TEXT BLOCK =
Alaska Travel: The Dead Horse Trail

 “They became beasts, the men of the Dead Horse Trail.”

Jack London.

My very first adventure as a pilgrim was spending five months in Juneau, the capital city of Alaska. This village is located on the Gastineau Channel in the Alaskan panhandle. Juneau is unique in that it can only be reached by sea or air, thus maintaining a limited population and a small town atmosphere. Rich in lush natural beauty and animals, it is a paradise for those who dream of traveling Alaska.

Having loved every moment of an earlier cruise that I took along the Alaskan coastline, I chose this village not only because of a deep need to know more about the largest state in the union, but also because of its fascinating history and the role it played in the  Klondike Gold Rush of the 19th Century. The joy of daily hiking the stunning Perseverance Trail, delving into the archives of the Alaska State Library, and spending hours immersed in the artifacts of the Alaska State Museum was a dream for a retired librarian, history teacher, and nature lover.

DATASET EXTRACT =
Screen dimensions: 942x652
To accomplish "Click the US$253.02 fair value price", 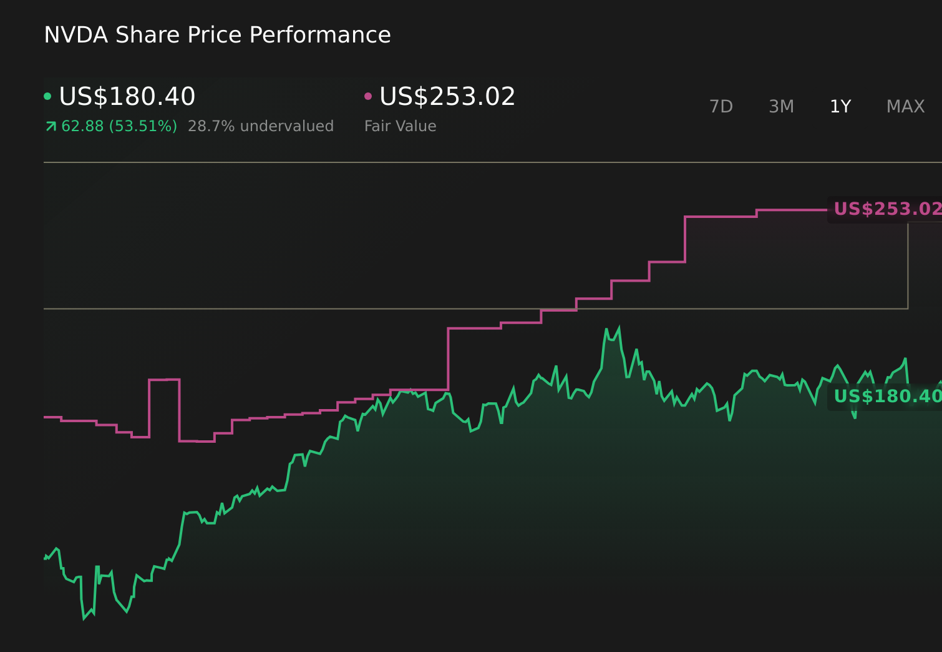I will click(447, 96).
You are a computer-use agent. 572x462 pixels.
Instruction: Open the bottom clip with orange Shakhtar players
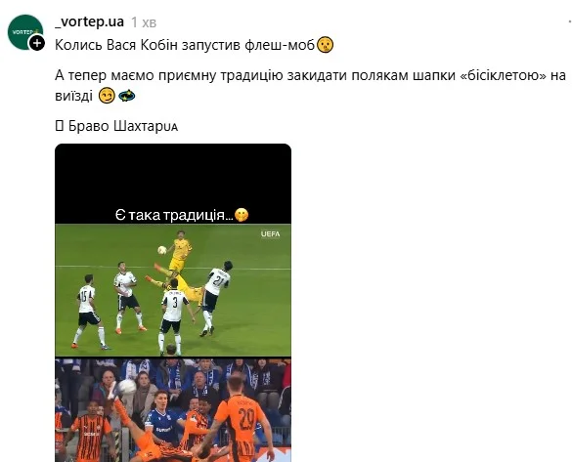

CHALLENGE 1 = From the Dead Horse Trail piece, copy out the passage that begins at the words "Having loved every" and stops after the words "and nature lover.".
CHALLENGE 2 = In the Dead Horse Trail piece, what roles does the writer use to describe themselves in the last sentence? List them all.
CHALLENGE 3 = Carry on the Dead Horse Trail piece from its last sentence, picking up where it stops.

TASK OUTPUT 1 =
Having loved every moment of an earlier cruise that I took along the Alaskan coastline, I chose this village not only because of a deep need to know more about the largest state in the union, but also because of its fascinating history and the role it played in the  Klondike Gold Rush of the 19th Century. The joy of daily hiking the stunning Perseverance Trail, delving into the archives of the Alaska State Library, and spending hours immersed in the artifacts of the Alaska State Museum was a dream for a retired librarian, history teacher, and nature lover.

TASK OUTPUT 2 =
- retired librarian
- history teacher
- nature lover

TASK OUTPUT 3 =
Determined to see the world on a limited budget, my quest to return to this land led me to The House of Wickersham, a stately Victorian two-story home and museum in Juneau, perched on the top of a hill called Chicken Ridge. There, in a large comfortable apartment overlooking the harbor, each night I sat motionlessly, peering out the oversized windows and into the narrow darkened channel. With a warm cup of cinnamon tea in my hands, I watched the cruise ships as they sought safety in the harbor until the breaking dawn would allow them to proceed on their journey.

Below me, the twinkling lights of the ships revealed a dark, tumultuous, watery world. It awakened in me a much needed solitude where I discovered a reprieve from the difficulties that I had faced in my lifetime. As one mesmerized, I bathed in the night’s beauty like a child being cleansed in a warm, sudsy bath on a bitter cold night. Thoughts of lost love, damaged children whom I had taught, the death of my own children’s father, and the fears that all parents carry within them for their sons’ and daughters’ futures drifted away over the channel, which the magnificent bald eagle, Alaska’s largest resident bird of prey, calls his home.

There are those who use a lovely metaphor to describe our limited knowledge of our creator and our lack of understanding about why we are here on this planet. They tell us that a mystical veil has been pulled over our eyes, leaving us with only an illusion and with an inability to see reality. They believe that it is like a caul, the membrane which covers a newborn’s head, designed to protect it from danger. They believe that this veil, which prevents our deeper understanding, can be lifted if one is ready to peer into the unknown. Prayer, meditation, deep immersion in nature, and service to others are a few of the pathways that lead to the slight parting of the veil.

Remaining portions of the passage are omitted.